When I tell people that I am an editor, the comment that often follows is, "Oh, so you read all day." And I think how lovely it would be to have a job where I was paid to "read all day." It's true, though: the job requires a fair bit of reading. One of the things I spend quite a bit of time reading is manuscript proposals. The publishing house I work for is one of the few that will still accept and respond to unsolicited manuscripts, that is, manuscripts that people just send, either by regular mail or electronically.

On a regular basis, I also review proposals that writers submit to writing services like Christian Manuscript Submissions and Writers Edge. An author pays a fee, and his or her proposal is either posted to a Web site or sent to us in a monthly newsletter. These are both Christian writers' services, so publishing houses like ours, Kregel, Baker, and others subscribe to the service. It's a good way for an author to get his or her manuscript exposed to many publishers without a huge effort.

It's rare to actually find a proposal that makes it past me for further consideration. Because we're so small and publish only about twelve new books a year, we're pretty picky about what we'll consider. I keep a record of my responses to author proposals, and for the past couple of years I've probably sent out about two hundred rejection letters, which makes me the crusher of many writers' dreams.
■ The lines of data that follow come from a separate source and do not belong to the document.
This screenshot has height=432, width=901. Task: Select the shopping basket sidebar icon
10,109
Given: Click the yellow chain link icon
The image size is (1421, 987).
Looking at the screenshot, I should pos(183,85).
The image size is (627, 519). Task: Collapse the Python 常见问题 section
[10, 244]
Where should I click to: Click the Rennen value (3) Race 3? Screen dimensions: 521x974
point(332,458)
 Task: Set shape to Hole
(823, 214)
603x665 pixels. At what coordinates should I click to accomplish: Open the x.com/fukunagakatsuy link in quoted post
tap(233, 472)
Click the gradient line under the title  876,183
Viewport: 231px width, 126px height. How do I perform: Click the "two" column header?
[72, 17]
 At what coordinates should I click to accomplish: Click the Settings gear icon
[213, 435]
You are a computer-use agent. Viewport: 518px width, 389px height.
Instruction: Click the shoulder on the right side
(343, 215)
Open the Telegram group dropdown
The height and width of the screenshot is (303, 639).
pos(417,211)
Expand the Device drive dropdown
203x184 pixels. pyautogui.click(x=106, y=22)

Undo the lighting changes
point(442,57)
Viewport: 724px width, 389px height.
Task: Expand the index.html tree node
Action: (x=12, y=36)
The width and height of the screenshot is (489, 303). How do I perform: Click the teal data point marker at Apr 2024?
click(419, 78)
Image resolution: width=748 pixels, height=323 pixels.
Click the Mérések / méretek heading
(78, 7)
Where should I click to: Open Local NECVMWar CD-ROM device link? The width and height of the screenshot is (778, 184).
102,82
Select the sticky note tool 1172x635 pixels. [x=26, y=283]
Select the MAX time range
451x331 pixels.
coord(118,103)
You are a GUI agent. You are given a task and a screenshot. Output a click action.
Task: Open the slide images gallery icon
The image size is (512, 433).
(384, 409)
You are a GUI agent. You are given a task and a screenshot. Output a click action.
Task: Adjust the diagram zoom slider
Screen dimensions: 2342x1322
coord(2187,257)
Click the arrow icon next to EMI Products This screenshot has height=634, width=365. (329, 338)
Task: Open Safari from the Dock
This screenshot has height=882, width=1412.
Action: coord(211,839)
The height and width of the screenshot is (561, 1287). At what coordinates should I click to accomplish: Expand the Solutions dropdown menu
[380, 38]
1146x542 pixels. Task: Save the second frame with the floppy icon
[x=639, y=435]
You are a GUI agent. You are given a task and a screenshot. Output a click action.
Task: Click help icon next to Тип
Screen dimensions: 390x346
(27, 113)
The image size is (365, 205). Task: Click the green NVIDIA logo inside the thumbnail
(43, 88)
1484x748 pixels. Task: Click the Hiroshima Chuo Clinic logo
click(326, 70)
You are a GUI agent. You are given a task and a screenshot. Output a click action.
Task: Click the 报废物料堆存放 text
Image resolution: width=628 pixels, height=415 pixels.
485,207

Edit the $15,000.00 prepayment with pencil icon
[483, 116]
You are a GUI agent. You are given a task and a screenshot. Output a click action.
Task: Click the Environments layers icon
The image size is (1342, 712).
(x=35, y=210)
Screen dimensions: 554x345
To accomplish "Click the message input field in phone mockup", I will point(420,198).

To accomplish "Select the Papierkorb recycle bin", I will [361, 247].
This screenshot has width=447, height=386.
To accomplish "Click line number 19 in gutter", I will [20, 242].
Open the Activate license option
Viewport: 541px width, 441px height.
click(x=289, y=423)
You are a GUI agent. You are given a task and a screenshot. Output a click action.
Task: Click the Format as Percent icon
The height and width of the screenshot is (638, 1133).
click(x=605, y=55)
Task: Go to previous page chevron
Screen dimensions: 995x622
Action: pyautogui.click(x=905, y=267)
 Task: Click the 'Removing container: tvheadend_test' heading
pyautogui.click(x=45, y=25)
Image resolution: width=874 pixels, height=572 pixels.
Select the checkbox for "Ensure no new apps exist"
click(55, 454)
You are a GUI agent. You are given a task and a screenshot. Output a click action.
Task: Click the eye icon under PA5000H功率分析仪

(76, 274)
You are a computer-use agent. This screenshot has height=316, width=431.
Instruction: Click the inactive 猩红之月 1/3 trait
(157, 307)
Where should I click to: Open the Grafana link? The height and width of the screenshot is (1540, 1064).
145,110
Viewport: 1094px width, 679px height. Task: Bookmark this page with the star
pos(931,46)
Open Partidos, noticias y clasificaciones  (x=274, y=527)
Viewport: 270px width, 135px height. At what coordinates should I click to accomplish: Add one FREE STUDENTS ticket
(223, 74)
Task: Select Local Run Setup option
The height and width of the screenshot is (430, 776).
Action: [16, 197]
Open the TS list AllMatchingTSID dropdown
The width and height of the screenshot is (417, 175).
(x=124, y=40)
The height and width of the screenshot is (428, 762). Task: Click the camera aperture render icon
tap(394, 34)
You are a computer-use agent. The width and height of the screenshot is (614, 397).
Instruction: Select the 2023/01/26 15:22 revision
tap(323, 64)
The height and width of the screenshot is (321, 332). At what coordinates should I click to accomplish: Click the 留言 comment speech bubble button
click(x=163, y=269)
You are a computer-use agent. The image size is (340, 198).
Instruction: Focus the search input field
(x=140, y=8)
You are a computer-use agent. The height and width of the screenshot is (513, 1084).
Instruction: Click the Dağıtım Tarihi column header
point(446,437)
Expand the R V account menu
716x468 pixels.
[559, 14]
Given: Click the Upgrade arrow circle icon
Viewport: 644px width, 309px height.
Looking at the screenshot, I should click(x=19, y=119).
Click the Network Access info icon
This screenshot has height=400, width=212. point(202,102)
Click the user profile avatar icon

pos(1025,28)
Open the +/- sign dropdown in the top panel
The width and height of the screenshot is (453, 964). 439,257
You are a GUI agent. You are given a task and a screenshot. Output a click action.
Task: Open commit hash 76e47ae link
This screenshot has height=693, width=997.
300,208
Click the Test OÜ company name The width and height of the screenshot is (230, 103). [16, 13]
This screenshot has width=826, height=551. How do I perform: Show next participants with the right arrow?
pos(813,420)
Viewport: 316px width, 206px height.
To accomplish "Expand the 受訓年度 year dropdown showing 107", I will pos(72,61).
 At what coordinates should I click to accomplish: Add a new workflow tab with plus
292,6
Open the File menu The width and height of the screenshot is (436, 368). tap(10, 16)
After doing this task for a little more than four years, I have found that I can usually tell whether something is of interest for us or not within a few lines or paragraphs. There are some definite tell-tale signs that can eliminate a manuscript very quickly. Here are some of the most common:

1. Don't tell me that your manuscript was inspired by God or that you received it from the Holy Spirit.

2. Don't tell me that there are no other books in the whole world like yours or that no one else has ever written on this subject.

3. Don't tell me your book is like Purpose Driven Life, Velvet Elvis, or Blue Like Jazz . One Rick Warren, Rob Bell, or Donald Miller is definitely enough for the publishing world.

4. Don't send me a handwritten proposal on lined notebook paper.

5. Don't misspell a word in your title. (I truly got one of these today.)

While it's a thankless job--writing to people to tell them that we "decline interest in their book"--somebody has to do it. And every once in a great while, I actually discover a good author, which makes the responsibility a lot more interesting.